As Cantor of the Thomasschule in Leipzig, Bach was expected to compose a new cantata for practically every Sunday of the church year, as well as special festivals like Ascension Day. Much of the writing betrays signs of great haste - bar lines straggle down pages and there is little attempt to maintain the vertical alignment of the different parts. It is also interesting to see how Bach achieves his alterations by a variety of means, sometimes by scratching out the text with a pin, or simply by crossing through with his pen. The smudges made accidentally by his hand or sleeve before the ink was dry add a personal touch to the manuscript. 

Occasionally, where Bach has deleted notes or passages and heavily gone over various sections with his pen, the acidic ink has eroded the paper. This is unfortunately a common problem with the surviving Bach autographs, but this example is better than most, presenting fairly limited signs of erosion. 

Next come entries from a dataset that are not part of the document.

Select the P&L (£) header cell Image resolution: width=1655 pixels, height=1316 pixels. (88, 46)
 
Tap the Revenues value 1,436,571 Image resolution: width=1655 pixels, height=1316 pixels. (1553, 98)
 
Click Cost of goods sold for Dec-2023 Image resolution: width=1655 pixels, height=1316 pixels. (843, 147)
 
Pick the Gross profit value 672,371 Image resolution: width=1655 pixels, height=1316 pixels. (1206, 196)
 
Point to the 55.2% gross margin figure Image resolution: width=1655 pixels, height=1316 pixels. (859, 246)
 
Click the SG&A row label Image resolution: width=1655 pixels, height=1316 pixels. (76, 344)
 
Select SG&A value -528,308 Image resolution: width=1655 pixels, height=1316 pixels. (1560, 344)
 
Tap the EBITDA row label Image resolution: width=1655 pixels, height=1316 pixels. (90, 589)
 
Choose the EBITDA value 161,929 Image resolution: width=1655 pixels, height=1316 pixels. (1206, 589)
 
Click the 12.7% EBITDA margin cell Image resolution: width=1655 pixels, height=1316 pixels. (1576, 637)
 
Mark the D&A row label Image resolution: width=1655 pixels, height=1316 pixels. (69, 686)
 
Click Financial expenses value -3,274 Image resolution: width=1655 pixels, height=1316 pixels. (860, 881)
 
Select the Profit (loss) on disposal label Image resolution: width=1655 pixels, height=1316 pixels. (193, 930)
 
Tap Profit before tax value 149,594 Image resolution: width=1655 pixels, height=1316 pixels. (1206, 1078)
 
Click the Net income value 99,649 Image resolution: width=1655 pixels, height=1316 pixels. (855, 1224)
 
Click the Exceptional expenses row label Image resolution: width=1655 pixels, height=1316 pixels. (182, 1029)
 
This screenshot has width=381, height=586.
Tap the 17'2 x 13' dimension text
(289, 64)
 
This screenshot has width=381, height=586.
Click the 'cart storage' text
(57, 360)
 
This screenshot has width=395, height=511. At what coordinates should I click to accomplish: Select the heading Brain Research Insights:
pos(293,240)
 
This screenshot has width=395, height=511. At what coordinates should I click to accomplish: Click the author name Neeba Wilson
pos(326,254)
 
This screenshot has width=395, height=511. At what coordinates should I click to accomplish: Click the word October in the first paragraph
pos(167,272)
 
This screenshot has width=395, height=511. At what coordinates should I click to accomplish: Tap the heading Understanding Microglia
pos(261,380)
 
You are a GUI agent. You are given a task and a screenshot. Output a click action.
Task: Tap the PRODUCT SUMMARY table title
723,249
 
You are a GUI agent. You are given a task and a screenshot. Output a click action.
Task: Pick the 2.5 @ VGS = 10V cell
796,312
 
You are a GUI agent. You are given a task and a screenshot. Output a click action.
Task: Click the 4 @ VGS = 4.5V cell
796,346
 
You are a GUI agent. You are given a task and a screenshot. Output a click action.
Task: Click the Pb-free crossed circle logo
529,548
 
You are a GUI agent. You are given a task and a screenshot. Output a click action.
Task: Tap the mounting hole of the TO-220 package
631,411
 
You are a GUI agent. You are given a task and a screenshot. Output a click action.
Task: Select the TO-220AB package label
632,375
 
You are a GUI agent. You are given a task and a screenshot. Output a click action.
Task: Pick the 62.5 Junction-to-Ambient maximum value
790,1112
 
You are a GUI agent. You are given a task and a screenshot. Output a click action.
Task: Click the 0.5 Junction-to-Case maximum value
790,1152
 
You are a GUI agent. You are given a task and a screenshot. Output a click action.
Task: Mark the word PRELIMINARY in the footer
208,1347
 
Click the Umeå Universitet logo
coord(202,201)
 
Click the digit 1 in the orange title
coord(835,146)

Characteristically, Bach does his best to condense the maximum amount of music into the minimum space, keen to avoid wasting valuable paper wherever possible. Every corner of the page is filled, the music flowing right to the edge. The dramatic immediacy on the page and the evident haste in which the composer wrote down his music, impart a sense of urgency and creative energy to Bach’s scores, which are often extremely beautiful in their own right. This manuscript is no exception. 

On this new acquisition, the Alfred Brendel Curator of Music at the Bodleian Libraries, Martin Holmes, said: "It must be every music librarian’s dream to be given custody of a Bach autograph and the library is honoured to have been entrusted with this magnificent manuscript."